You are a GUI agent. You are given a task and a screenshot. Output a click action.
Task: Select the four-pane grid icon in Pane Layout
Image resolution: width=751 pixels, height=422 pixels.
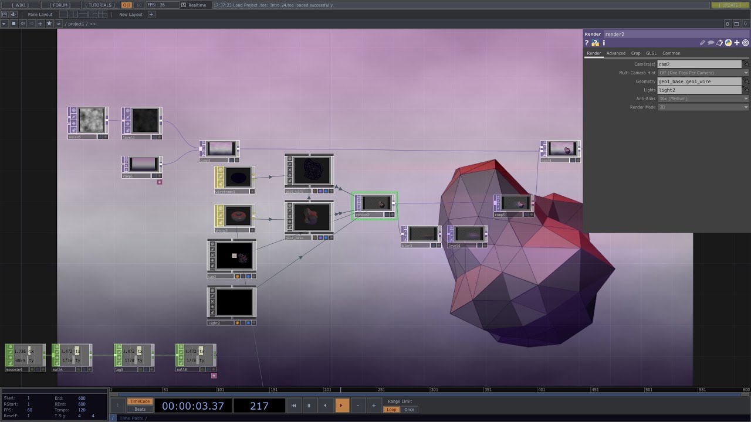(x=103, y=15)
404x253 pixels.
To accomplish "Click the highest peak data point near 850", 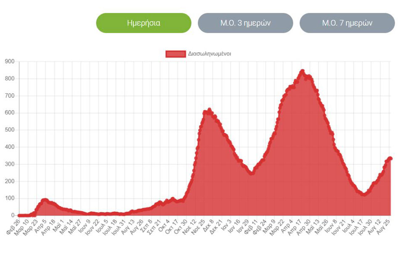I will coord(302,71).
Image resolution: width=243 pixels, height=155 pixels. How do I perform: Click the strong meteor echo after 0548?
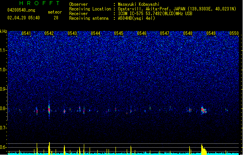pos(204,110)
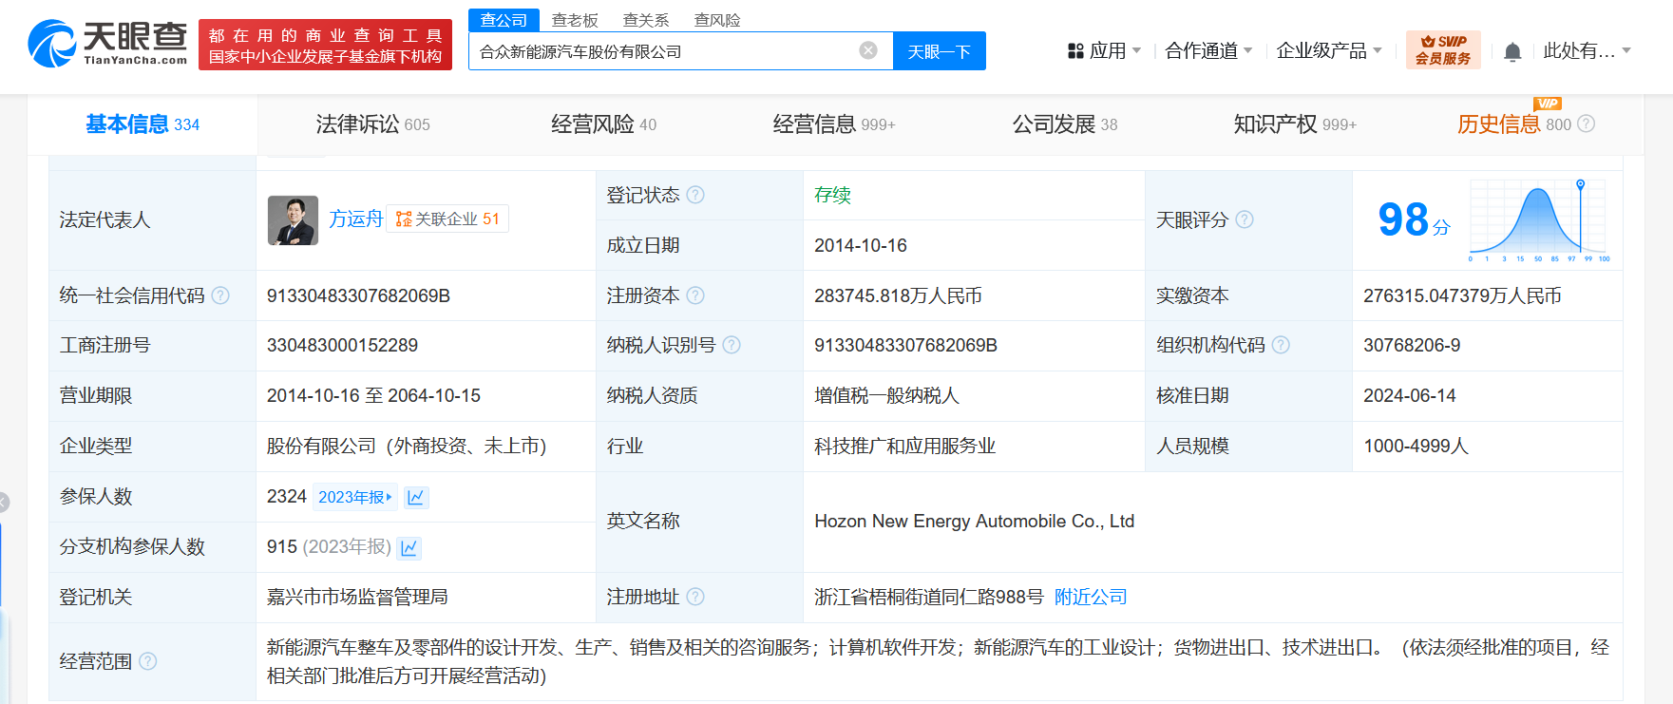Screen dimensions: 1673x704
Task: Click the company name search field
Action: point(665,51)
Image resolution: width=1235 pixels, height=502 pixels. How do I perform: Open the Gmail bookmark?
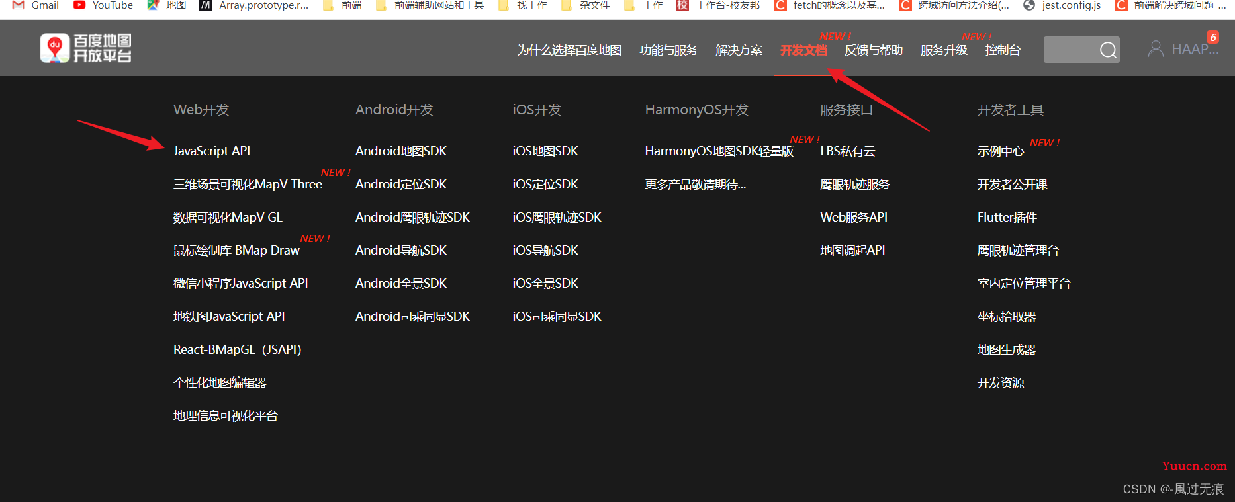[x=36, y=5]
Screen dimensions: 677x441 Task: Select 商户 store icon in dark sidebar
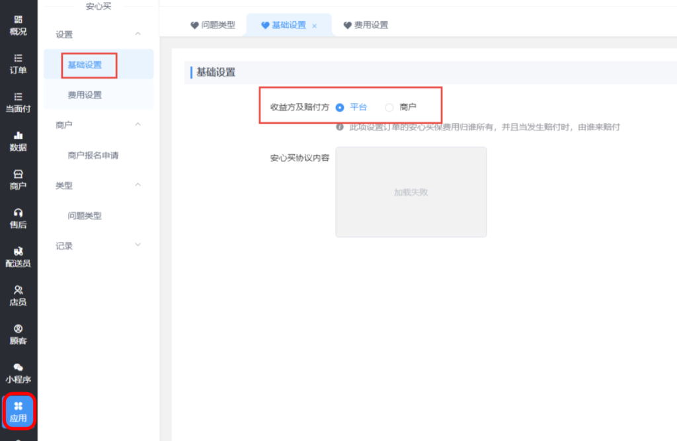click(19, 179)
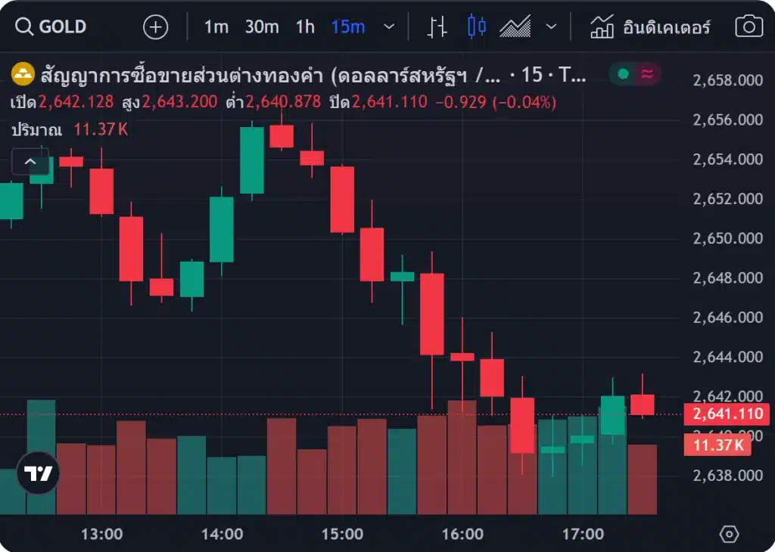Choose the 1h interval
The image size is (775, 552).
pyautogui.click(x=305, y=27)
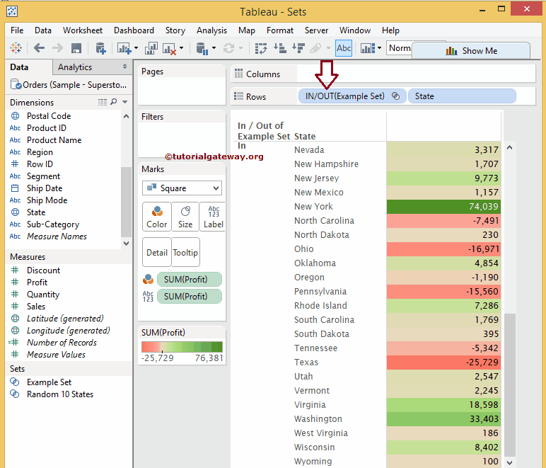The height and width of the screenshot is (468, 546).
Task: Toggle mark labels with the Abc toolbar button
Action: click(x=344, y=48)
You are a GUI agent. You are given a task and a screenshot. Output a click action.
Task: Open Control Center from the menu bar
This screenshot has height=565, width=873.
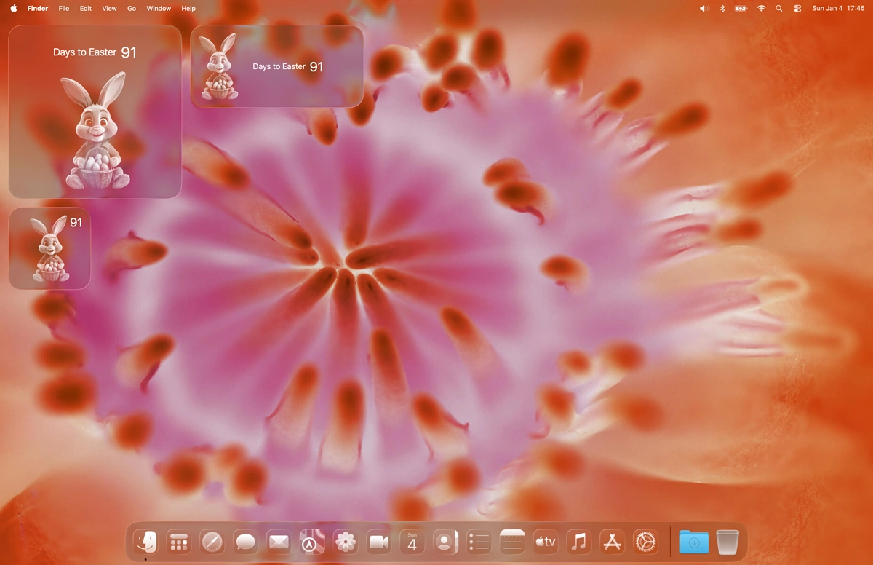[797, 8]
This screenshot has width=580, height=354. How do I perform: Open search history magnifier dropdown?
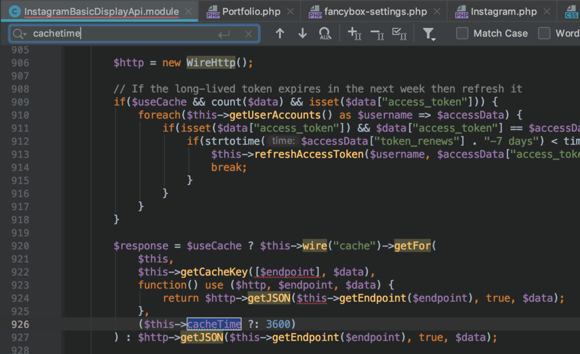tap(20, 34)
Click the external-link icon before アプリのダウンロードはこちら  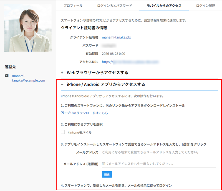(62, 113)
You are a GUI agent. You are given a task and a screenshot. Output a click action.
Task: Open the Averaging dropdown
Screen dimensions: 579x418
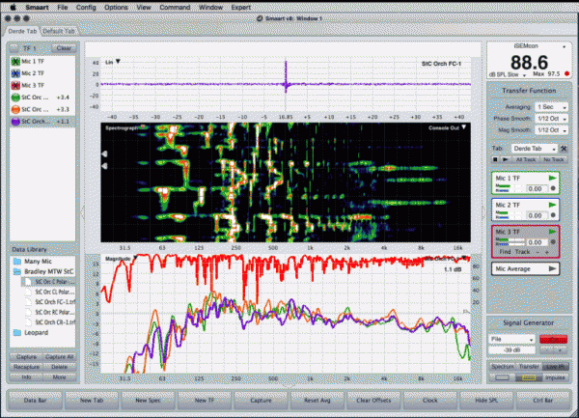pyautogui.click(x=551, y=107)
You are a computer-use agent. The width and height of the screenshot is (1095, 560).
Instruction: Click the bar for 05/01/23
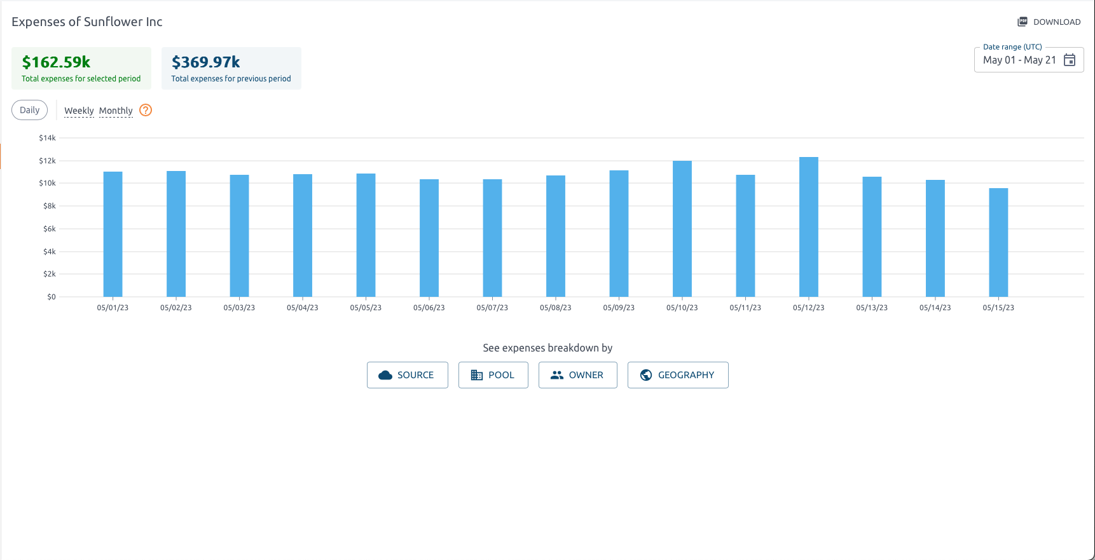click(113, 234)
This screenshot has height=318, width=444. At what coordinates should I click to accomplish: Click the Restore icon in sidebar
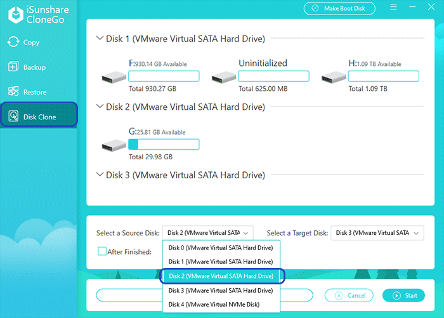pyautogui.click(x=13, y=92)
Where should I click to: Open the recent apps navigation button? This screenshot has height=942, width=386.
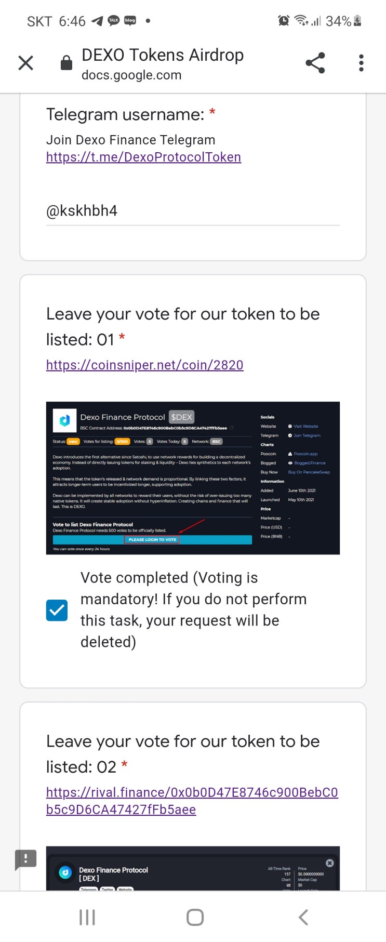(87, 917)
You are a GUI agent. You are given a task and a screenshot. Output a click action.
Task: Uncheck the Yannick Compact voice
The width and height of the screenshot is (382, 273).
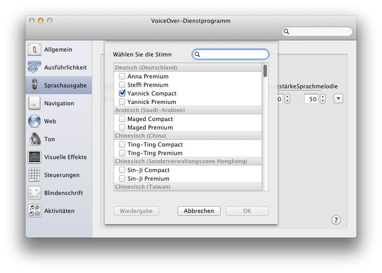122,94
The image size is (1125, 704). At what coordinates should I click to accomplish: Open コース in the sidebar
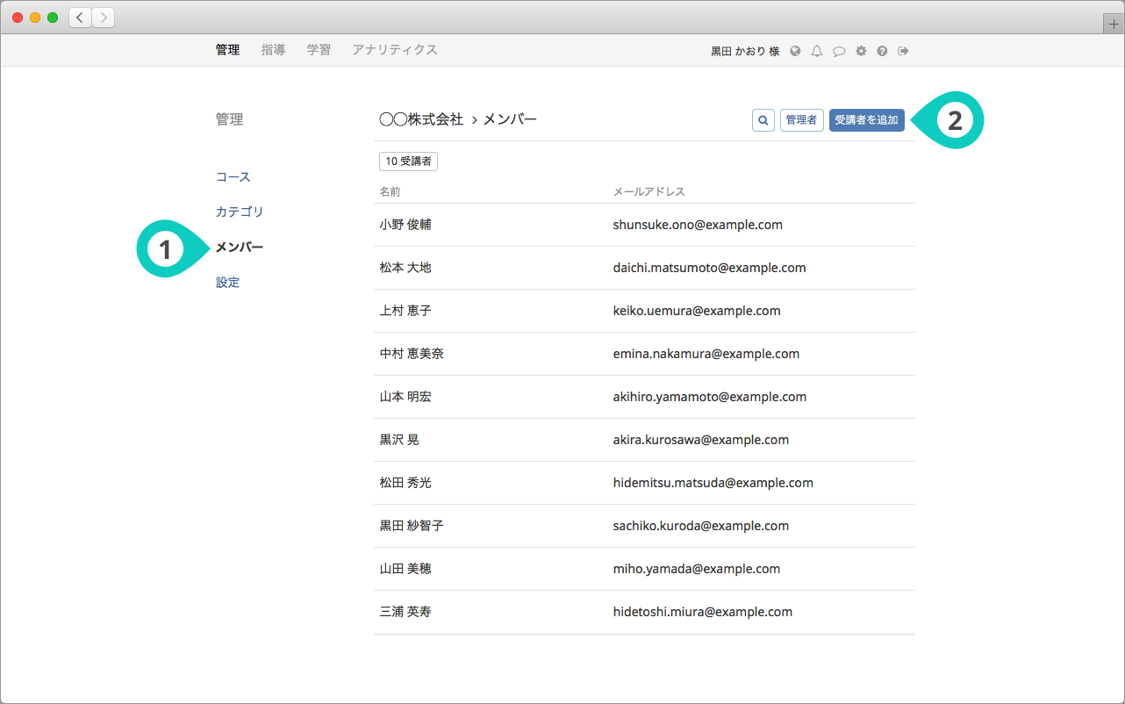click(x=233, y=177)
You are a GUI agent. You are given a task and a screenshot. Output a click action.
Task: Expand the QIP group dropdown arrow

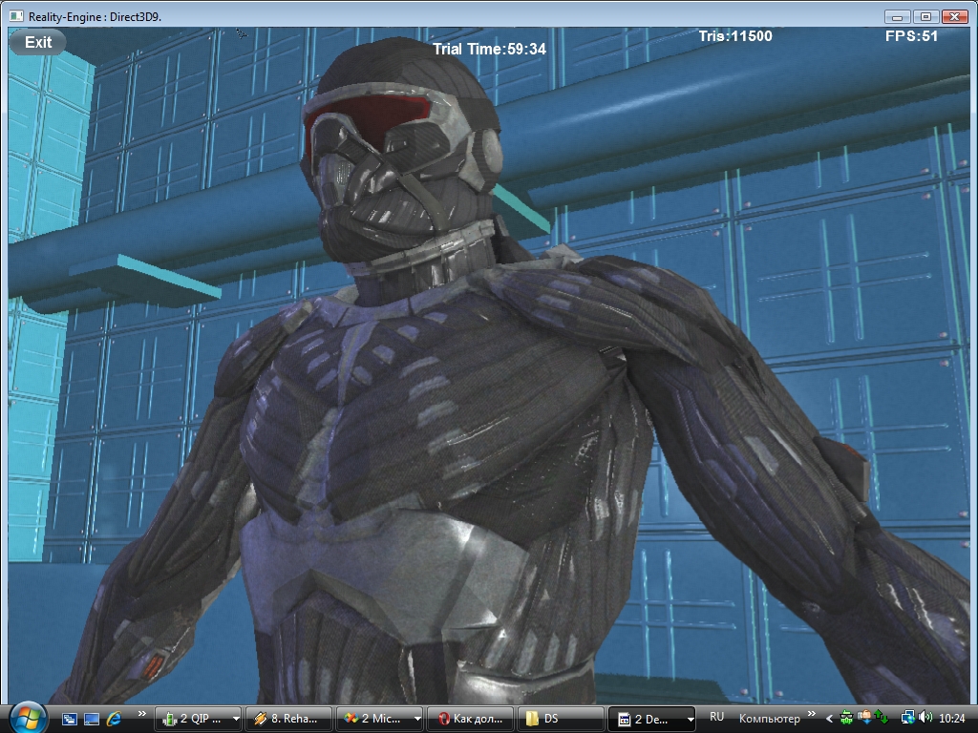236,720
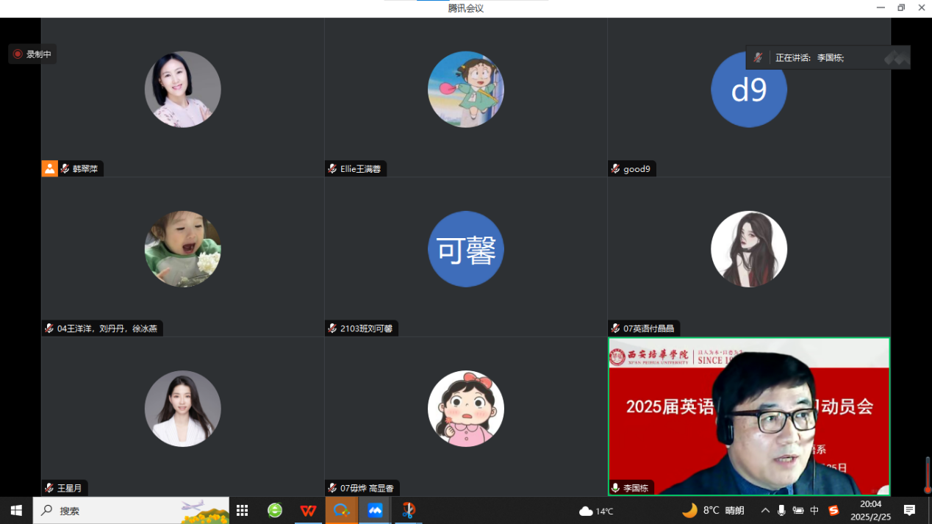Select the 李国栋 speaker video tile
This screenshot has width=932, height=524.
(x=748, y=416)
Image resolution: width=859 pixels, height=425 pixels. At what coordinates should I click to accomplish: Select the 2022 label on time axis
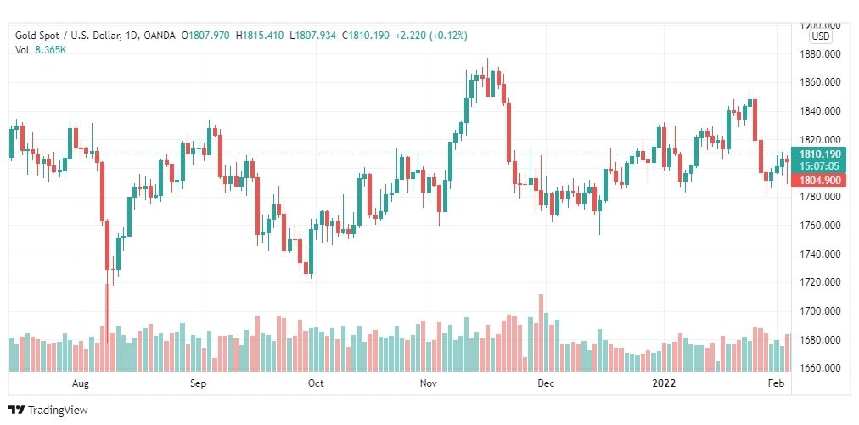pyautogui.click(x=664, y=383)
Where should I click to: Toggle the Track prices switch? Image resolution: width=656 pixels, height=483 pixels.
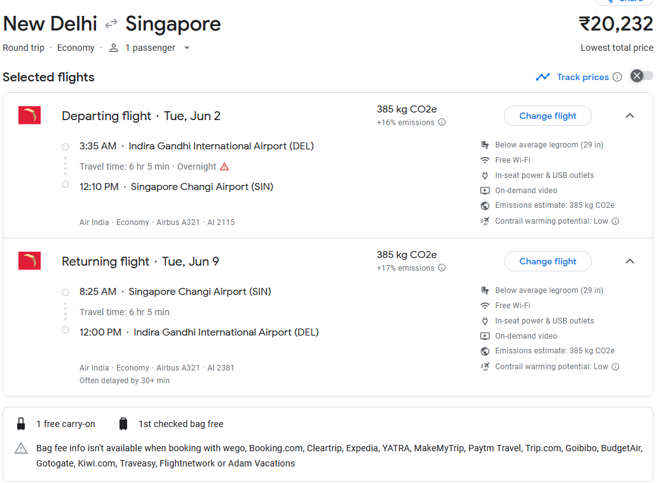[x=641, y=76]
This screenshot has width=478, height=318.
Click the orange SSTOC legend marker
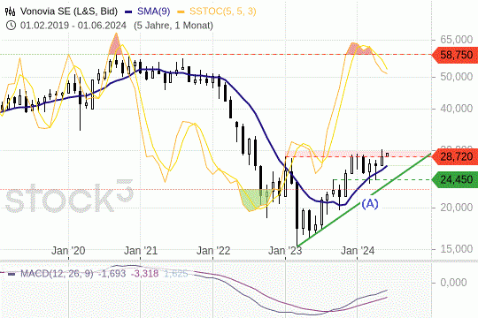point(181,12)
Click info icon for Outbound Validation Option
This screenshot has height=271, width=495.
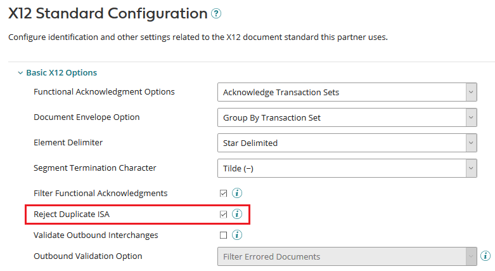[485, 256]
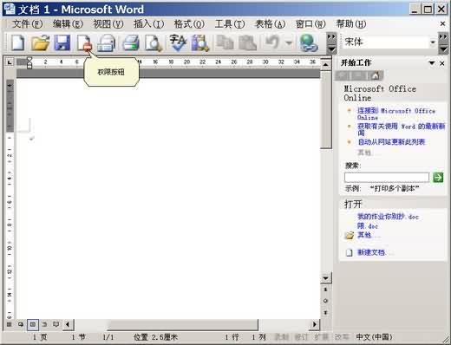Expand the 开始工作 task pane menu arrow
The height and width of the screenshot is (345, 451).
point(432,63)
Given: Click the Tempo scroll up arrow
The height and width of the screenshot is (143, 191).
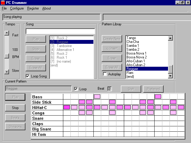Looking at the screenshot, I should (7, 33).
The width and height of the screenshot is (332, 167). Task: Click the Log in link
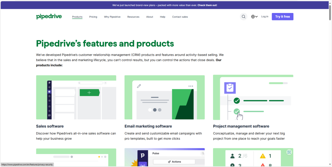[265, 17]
────────
**What is being asked:**
In the records above, transcribe exactly the lines from the one containing "Image resolution: width=859" through the last line, both included, and skip the pictures.

**Response to the task:**
Image resolution: width=859 pixels, height=425 pixels. At what coordinates should I click to accomplish: Select the 2022 label on time axis
pyautogui.click(x=664, y=383)
Where should I click to: Toggle the Track prices switch? Image resolution: width=656 pixels, height=483 pixels.
[x=641, y=76]
This screenshot has width=478, height=318.
Click the orange SSTOC legend marker
point(181,12)
Click info icon for Outbound Validation Option
This screenshot has height=271, width=495.
[485, 256]
Expand the 开始工作 task pane menu arrow
The height and width of the screenshot is (345, 451).
point(432,63)
Given: Click the Tempo scroll up arrow
The height and width of the screenshot is (143, 191).
Looking at the screenshot, I should (7, 33).
The width and height of the screenshot is (332, 167). Task: Click the Log in link
[265, 17]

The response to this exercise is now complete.